| EXERCISE GOAL |
The entries are to be printed again word for word, but no picture may appear.

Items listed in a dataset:
*** Begin section ***

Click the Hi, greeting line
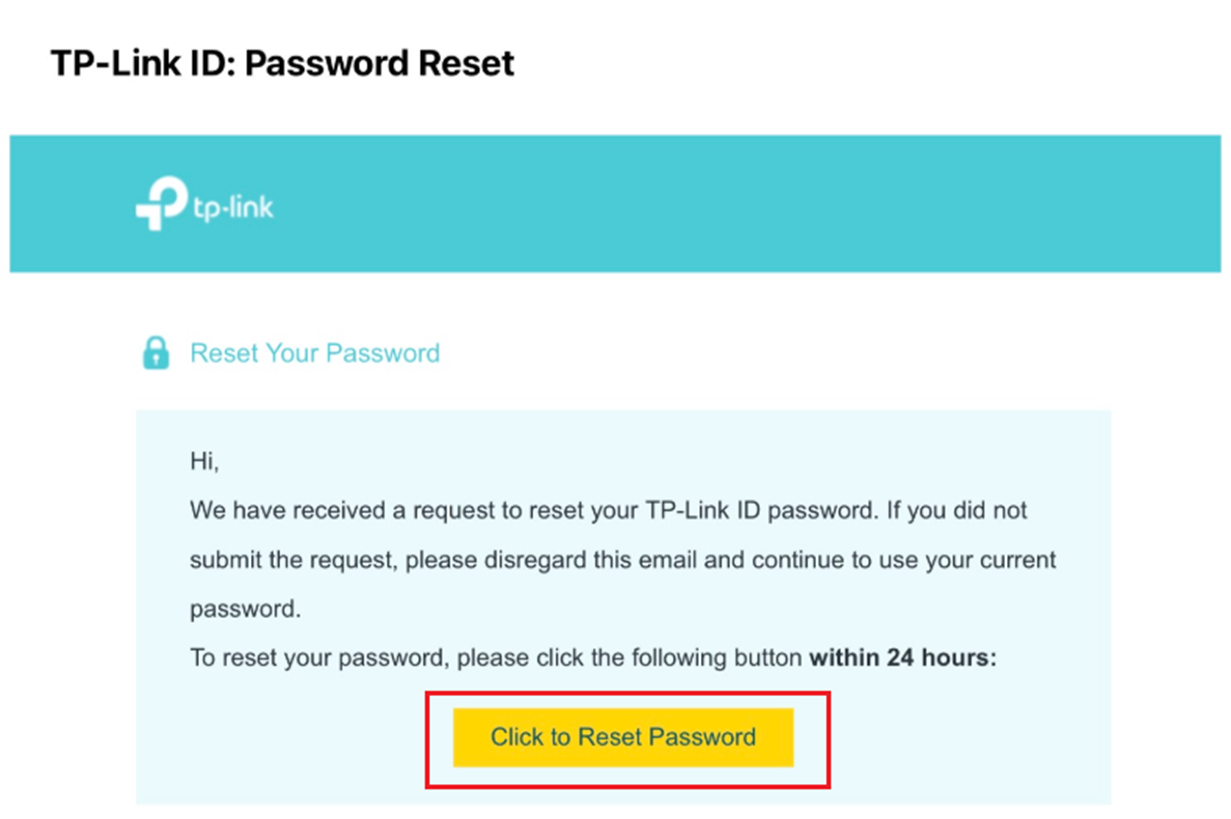Image resolution: width=1231 pixels, height=819 pixels. coord(202,461)
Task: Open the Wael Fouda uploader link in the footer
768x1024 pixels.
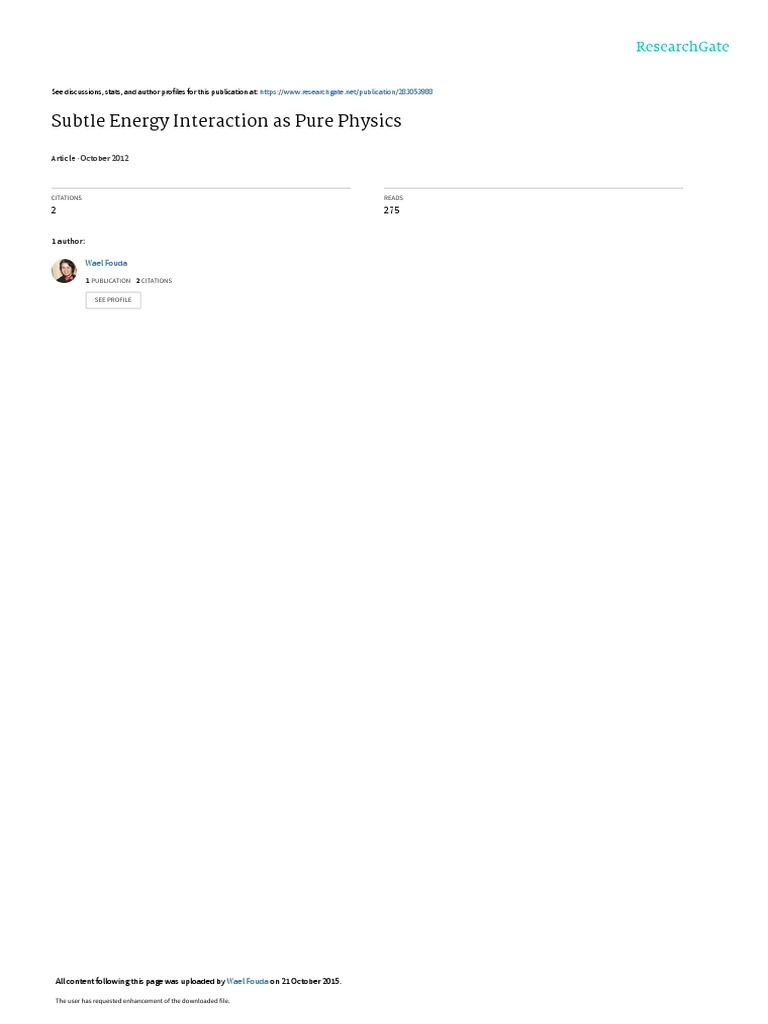Action: 248,981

*** End section ***

| FINAL ANSWER |
Click the Hi, greeting line
Image resolution: width=1231 pixels, height=819 pixels. coord(202,461)
Task: Open the Wael Fouda uploader link in the footer
768x1024 pixels.
Action: 248,981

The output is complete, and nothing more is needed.